Università di Perugia, il concorso per il prof di Otorinolaringoiatria è da rifare

di Daniele Bovi
L’introduzione di nuovi criteri di calcolo dopo la conoscenza dei profili dei candidati viola i principi di trasparenza e imparzialità. È questo il punto chiave della sentenza con la quale, nelle scorse ore, il Tar dell’Umbria ha annullato gli esiti del concorso attraverso il quale, nel 2024, Giampietro Ricci è stato scelto come professore ordinario di Otorinolaringoiatria dell’Università di Perugia. Professor Ricci che è anche primario del reparto dell’ospedale Santa Maria della misericordia di Perugia, a direzione universitaria. A presentare il ricorso è stato il professor Adelchi Croce, che insegna all’Università di Chieti-Pescara.

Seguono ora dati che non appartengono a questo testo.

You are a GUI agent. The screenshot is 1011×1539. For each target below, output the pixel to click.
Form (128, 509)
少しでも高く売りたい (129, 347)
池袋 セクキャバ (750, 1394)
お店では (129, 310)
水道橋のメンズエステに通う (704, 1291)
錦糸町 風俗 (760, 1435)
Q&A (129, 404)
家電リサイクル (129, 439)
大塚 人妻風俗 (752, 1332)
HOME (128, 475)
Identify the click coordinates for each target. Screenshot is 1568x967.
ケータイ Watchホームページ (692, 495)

Un nuovo criterio Al centro della vicenda c’è il meccanismo con cui la commissione esaminatrice ha valutato i candidati. In base ai punteggi iniziali, calcolati secondo i criteri stabiliti all’avvio della procedura, il professor Croce risultava in vantaggio con 574,4 punti contro i 523,5 attribuiti a Ricci. A valutazione ormai conclusa, però, la commissione ha deciso di introdurre un nuovo sistema di calcolo, definito «riparametrazione», che ha modificato il risultato finale. Questo sistema ha trasformato i punteggi assoluti in valori percentuali, assegnando il massimo a chi risultava migliore in ciascun parametro e ridimensionando il punteggio dell’altro candidato in base alla distanza. L’effetto è stato quello di ribaltare la graduatoria: Ricci è salito a 55 punti, mentre Croce è sceso a 49, risultando così secondo.

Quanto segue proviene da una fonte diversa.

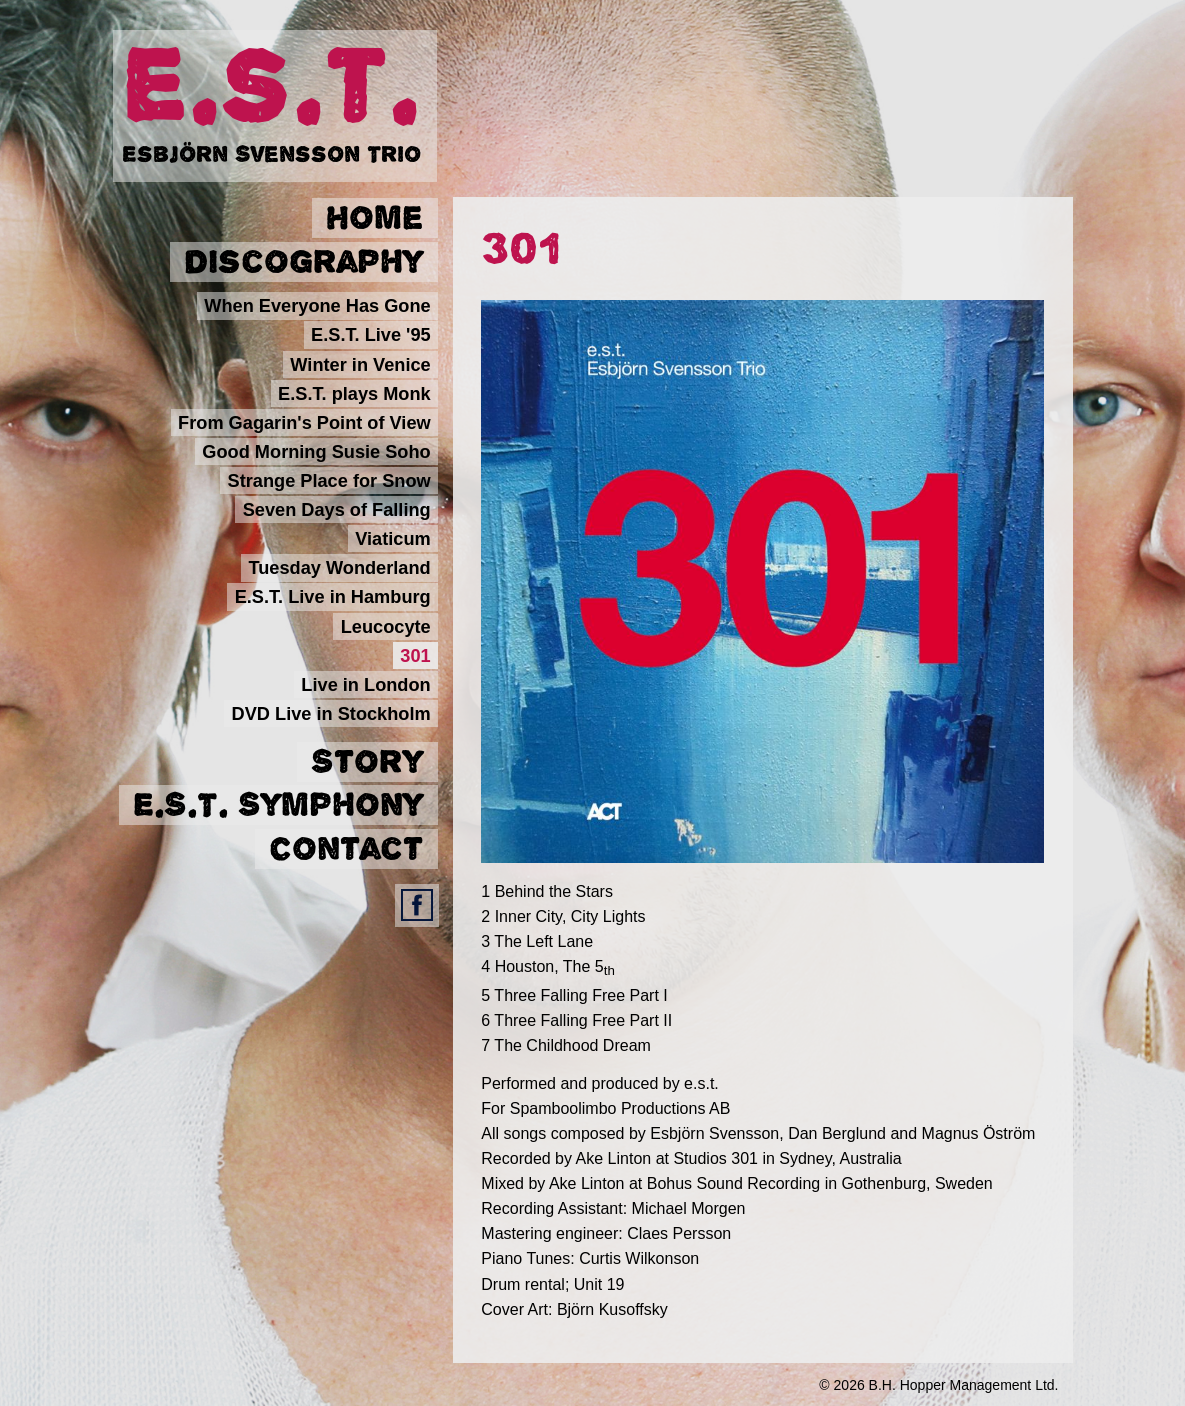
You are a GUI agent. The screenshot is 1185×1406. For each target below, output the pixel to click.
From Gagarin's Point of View (304, 422)
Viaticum (392, 539)
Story (367, 762)
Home (374, 218)
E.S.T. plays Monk (354, 393)
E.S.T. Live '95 (371, 335)
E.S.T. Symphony (278, 805)
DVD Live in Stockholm (331, 713)
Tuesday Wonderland (339, 568)
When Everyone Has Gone (317, 306)
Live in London (365, 684)
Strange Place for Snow (329, 481)
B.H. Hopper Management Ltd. (964, 1385)
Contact (346, 849)
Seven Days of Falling (337, 510)
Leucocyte (386, 626)
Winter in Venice (360, 364)
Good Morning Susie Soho (316, 451)
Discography (303, 262)
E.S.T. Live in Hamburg (333, 597)
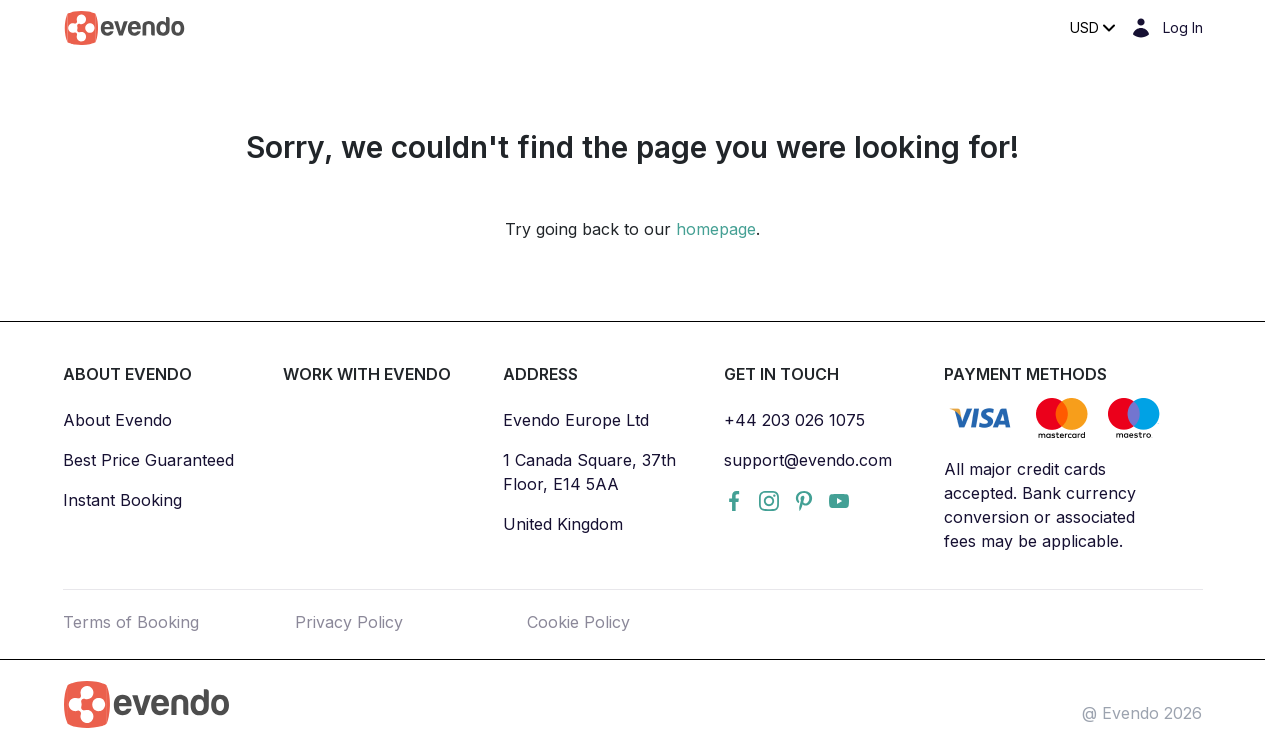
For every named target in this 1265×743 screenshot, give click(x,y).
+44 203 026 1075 (794, 420)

Il punto chiave Secondo i giudici amministrativi, il punto decisivo è proprio il momento in cui questo criterio è stato introdotto. La commissione lo ha adottato dopo aver già esaminato i curricula e conosciuto i risultati preliminari. Una scelta che, per il tribunale, compromette la correttezza della procedura. «La commissione – si legge nella sentenza – ha operato in palese violazione dell’imparzialità e della trasparenza», intervenendo sui punteggi «dopo aver concluso l’esame dei profili dei candidati». Il Tribunale ha chiarito che i criteri devono essere fissati prima di conoscere i candidati, in modo da evitare qualsiasi possibile adattamento delle regole ai profili in gara. L’introduzione successiva di un nuovo metodo di calcolo è stata quindi considerata illegittima, anche perché in grado di incidere in modo decisivo sull’esito finale.

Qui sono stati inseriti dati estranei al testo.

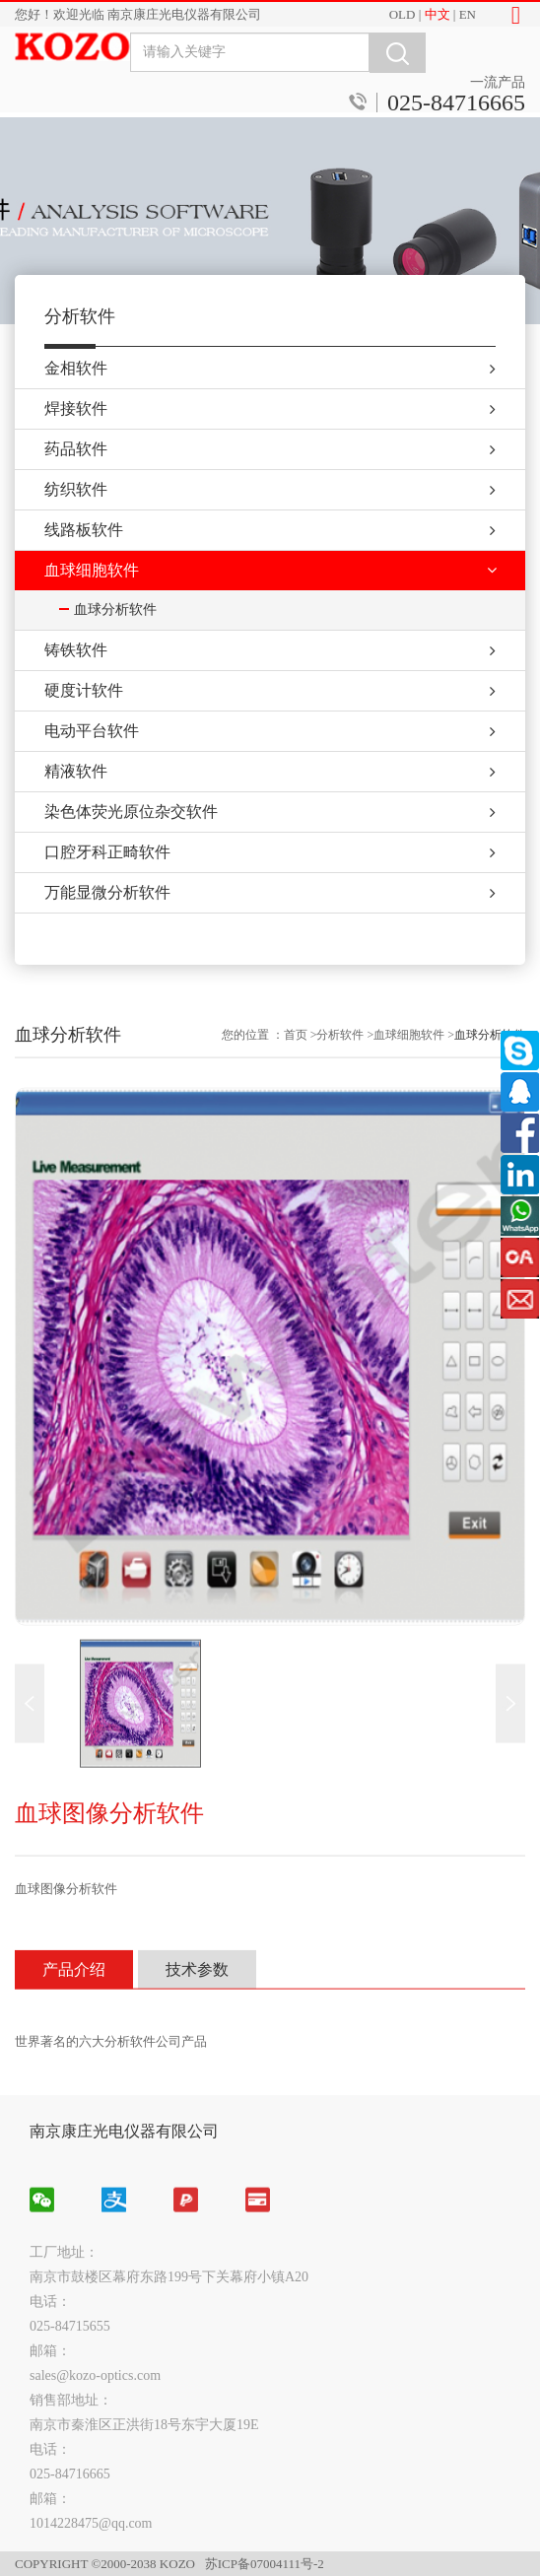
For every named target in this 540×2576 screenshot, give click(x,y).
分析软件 (340, 1518)
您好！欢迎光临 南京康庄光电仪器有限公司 (138, 14)
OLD (402, 14)
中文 (437, 14)
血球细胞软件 (408, 1518)
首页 (295, 1518)
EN (467, 14)
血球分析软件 (489, 1518)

Gli effetti La sentenza evidenzia anche gli effetti concreti prodotti dalla riparametrazione. In alcuni casi, differenze contenute sono state amplificate, mentre scarti più ampi sono stati ridotti. Un esempio riguarda la valutazione degli studenti: il professor Ricci ha ottenuto il punteggio massimo grazie a tre attestazioni presentate, mentre Croce ha ricevuto zero punti, non avendo prodotto documentazione su un aspetto che non era espressamente richiesto dal bando. Un elemento che, ovviamente, ha inciso in modo determinante sul risultato complessivo.
I titoli Il ricorso presentato da Croce conteneva anche altre contestazioni legate alla valutazione dei titoli. Tra queste, la mancata considerazione di parte dell’attività didattica svolta, la sottovalutazione dell’anzianità di servizio come professore ordinario e il peso attribuito all’attività clinica. Questioni che la magistratura amministrativa non ha esaminato nel dettaglio, ritenendo sufficiente il vizio principale per annullare l’intera procedura. Respinte invece altre censure relative all’uso dei criteri ministeriali di riferimento e al ruolo dell’università nella definizione delle regole di valutazione, ritenuti legittimi.
Nuova valutazione Nel corso del giudizio, anche il professor Ricci aveva presentato un ricorso per contestare alcuni aspetti della propria valutazione, sostenendo tra l’altro una maggiore rilevanza della sua attività gestionale e una produzione scientifica più consistente. Il ricorso è stato però dichiarato improcedibile, in quanto l’annullamento dell’intera selezione ha reso superfluo esaminarlo. L’Università dovrà ora ripetere la valutazione affidandola a una nuova commissione, che dovrà stabilire i criteri prima di esaminare i candidati.